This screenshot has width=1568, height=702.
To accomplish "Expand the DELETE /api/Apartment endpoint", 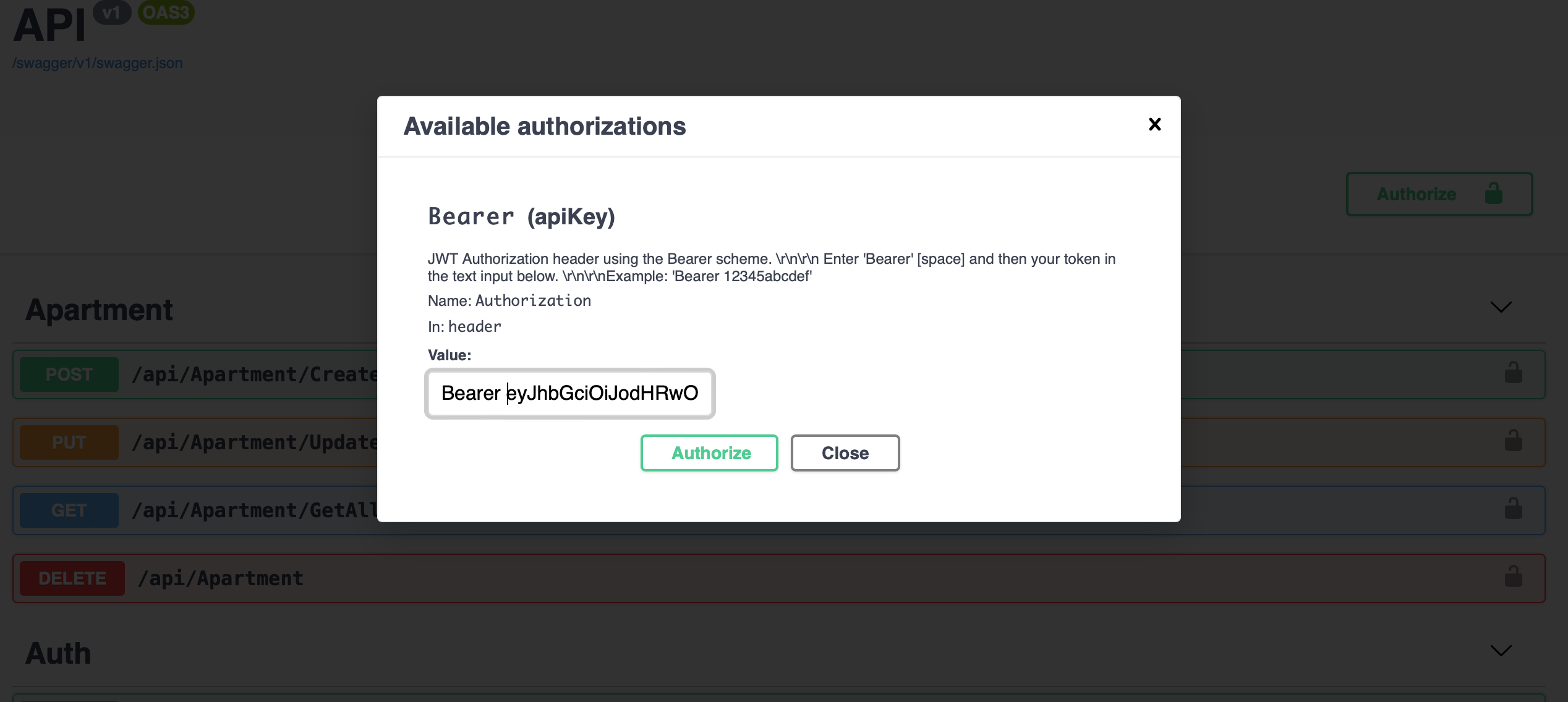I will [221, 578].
####################
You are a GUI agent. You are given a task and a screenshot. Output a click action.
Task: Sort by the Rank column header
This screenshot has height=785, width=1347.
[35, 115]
####################
Task prompt:
Which lines of the material contain the string "height", with case counting? Gather every such line and copy it out in full.

Full response:
This screenshot has width=1568, height=702.
This screenshot has height=785, width=1347.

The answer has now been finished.